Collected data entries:

::::

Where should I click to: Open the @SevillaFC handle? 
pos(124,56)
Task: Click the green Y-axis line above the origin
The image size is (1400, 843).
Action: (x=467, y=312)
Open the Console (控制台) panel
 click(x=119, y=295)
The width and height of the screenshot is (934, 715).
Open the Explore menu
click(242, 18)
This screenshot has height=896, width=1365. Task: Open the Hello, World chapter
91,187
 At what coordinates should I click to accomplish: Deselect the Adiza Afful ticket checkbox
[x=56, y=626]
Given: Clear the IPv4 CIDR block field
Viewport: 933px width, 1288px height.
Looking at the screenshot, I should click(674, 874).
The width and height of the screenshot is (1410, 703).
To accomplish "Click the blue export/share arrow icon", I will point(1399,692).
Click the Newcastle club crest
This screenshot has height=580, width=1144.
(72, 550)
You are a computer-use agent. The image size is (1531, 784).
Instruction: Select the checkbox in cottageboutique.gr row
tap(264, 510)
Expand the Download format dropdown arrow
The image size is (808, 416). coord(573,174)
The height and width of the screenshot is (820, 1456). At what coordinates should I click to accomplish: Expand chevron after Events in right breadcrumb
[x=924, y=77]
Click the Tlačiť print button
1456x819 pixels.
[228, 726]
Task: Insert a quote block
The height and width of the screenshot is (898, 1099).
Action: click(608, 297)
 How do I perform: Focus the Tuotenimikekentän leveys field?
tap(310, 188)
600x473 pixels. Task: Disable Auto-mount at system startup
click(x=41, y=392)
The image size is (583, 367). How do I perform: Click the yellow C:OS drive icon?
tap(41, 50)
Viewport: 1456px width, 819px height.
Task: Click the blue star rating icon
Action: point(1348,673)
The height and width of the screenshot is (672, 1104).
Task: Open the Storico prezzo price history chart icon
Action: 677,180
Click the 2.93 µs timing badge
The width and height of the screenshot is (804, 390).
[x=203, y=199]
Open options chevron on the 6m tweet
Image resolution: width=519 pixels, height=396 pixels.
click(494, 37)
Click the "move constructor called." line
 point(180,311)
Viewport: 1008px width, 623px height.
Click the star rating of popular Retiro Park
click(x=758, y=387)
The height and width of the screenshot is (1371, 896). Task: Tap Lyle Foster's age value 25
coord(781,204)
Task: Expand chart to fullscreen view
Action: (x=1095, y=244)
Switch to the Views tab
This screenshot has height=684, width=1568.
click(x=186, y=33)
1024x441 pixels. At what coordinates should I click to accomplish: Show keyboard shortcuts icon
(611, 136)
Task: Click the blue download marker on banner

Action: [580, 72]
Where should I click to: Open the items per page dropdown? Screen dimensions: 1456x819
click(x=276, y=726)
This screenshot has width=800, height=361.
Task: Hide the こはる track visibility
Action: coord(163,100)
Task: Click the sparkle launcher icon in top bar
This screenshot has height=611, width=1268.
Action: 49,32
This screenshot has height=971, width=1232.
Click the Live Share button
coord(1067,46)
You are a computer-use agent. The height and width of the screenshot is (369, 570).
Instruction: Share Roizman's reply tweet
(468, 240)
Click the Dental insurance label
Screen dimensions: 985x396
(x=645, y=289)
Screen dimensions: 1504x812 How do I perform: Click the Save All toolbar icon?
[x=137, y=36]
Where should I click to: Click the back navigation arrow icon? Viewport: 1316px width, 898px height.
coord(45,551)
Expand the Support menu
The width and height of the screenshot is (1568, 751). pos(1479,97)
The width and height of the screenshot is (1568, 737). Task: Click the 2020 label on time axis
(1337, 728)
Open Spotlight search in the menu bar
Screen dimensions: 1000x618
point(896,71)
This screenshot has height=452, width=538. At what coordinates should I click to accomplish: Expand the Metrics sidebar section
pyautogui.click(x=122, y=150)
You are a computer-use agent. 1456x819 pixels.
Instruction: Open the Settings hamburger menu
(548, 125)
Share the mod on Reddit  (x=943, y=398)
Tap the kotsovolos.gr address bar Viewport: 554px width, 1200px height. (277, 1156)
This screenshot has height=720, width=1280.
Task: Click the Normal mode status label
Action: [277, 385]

::::

Written problem: Convert every one of the rows above into a numbered list, omitting any blank lines.

Exercise solution:
1. Where should I click to: Open the @SevillaFC handle? 
2. pos(124,56)
3. Task: Click the green Y-axis line above the origin
4. The image size is (1400, 843).
5. Action: (x=467, y=312)
6. Open the Console (控制台) panel
7.  click(x=119, y=295)
8. The width and height of the screenshot is (934, 715).
9. Open the Explore menu
10. click(242, 18)
11. This screenshot has height=896, width=1365. Task: Open the Hello, World chapter
12. 91,187
13.  At what coordinates should I click to accomplish: Deselect the Adiza Afful ticket checkbox
14. [x=56, y=626]
15. Given: Clear the IPv4 CIDR block field
16. Viewport: 933px width, 1288px height.
17. Looking at the screenshot, I should click(674, 874).
18. The width and height of the screenshot is (1410, 703).
19. To accomplish "Click the blue export/share arrow icon", I will point(1399,692).
20. Click the Newcastle club crest
21. This screenshot has height=580, width=1144.
22. (72, 550)
23. You are a computer-use agent. The image size is (1531, 784).
24. Instruction: Select the checkbox in cottageboutique.gr row
25. tap(264, 510)
26. Expand the Download format dropdown arrow
27. The image size is (808, 416). coord(573,174)
28. The height and width of the screenshot is (820, 1456). At what coordinates should I click to accomplish: Expand chevron after Events in right breadcrumb
29. [x=924, y=77]
30. Click the Tlačiť print button
31. 1456x819 pixels.
32. [228, 726]
33. Task: Insert a quote block
34. The height and width of the screenshot is (898, 1099).
35. Action: click(608, 297)
36.  How do I perform: Focus the Tuotenimikekentän leveys field?
37. tap(310, 188)
38. 600x473 pixels. Task: Disable Auto-mount at system startup
39. click(x=41, y=392)
40. The image size is (583, 367). How do I perform: Click the yellow C:OS drive icon?
41. tap(41, 50)
42. Viewport: 1456px width, 819px height.
43. Task: Click the blue star rating icon
44. Action: point(1348,673)
45. The height and width of the screenshot is (672, 1104).
46. Task: Open the Storico prezzo price history chart icon
47. Action: 677,180
48. Click the 2.93 µs timing badge
49. The width and height of the screenshot is (804, 390).
50. [x=203, y=199]
51. Open options chevron on the 6m tweet
52. Image resolution: width=519 pixels, height=396 pixels.
53. click(494, 37)
54. Click the "move constructor called." line
55.  point(180,311)
56. Viewport: 1008px width, 623px height.
57. Click the star rating of popular Retiro Park
58. click(x=758, y=387)
59. The height and width of the screenshot is (1371, 896). Task: Tap Lyle Foster's age value 25
60. coord(781,204)
61. Task: Expand chart to fullscreen view
62. Action: (x=1095, y=244)
63. Switch to the Views tab
64. This screenshot has height=684, width=1568.
65. click(x=186, y=33)
66. 1024x441 pixels. At what coordinates should I click to accomplish: Show keyboard shortcuts icon
67. (611, 136)
68. Task: Click the blue download marker on banner
69. Action: [580, 72]
70. Where should I click to: Open the items per page dropdown? Screen dimensions: 1456x819
71. click(x=276, y=726)
72. This screenshot has width=800, height=361.
73. Task: Hide the こはる track visibility
74. Action: coord(163,100)
75. Task: Click the sparkle launcher icon in top bar
76. This screenshot has height=611, width=1268.
77. Action: 49,32
78. This screenshot has height=971, width=1232.
79. Click the Live Share button
80. coord(1067,46)
81. You are a computer-use agent. The height and width of the screenshot is (369, 570).
82. Instruction: Share Roizman's reply tweet
83. (468, 240)
84. Click the Dental insurance label
85. Screen dimensions: 985x396
86. (x=645, y=289)
87. Screen dimensions: 1504x812 How do I perform: Click the Save All toolbar icon?
88. [x=137, y=36]
89. Where should I click to: Click the back navigation arrow icon? Viewport: 1316px width, 898px height.
90. coord(45,551)
91. Expand the Support menu
92. The width and height of the screenshot is (1568, 751). pos(1479,97)
93. The width and height of the screenshot is (1568, 737). Task: Click the 2020 label on time axis
94. (1337, 728)
95. Open Spotlight search in the menu bar
96. Screen dimensions: 1000x618
97. point(896,71)
98. This screenshot has height=452, width=538. At what coordinates should I click to accomplish: Expand the Metrics sidebar section
99. pyautogui.click(x=122, y=150)
100. You are a computer-use agent. 1456x819 pixels.
101. Instruction: Open the Settings hamburger menu
102. (548, 125)
103. Share the mod on Reddit  (x=943, y=398)
104. Tap the kotsovolos.gr address bar Viewport: 554px width, 1200px height. (277, 1156)
105. This screenshot has height=720, width=1280.
106. Task: Click the Normal mode status label
107. Action: [277, 385]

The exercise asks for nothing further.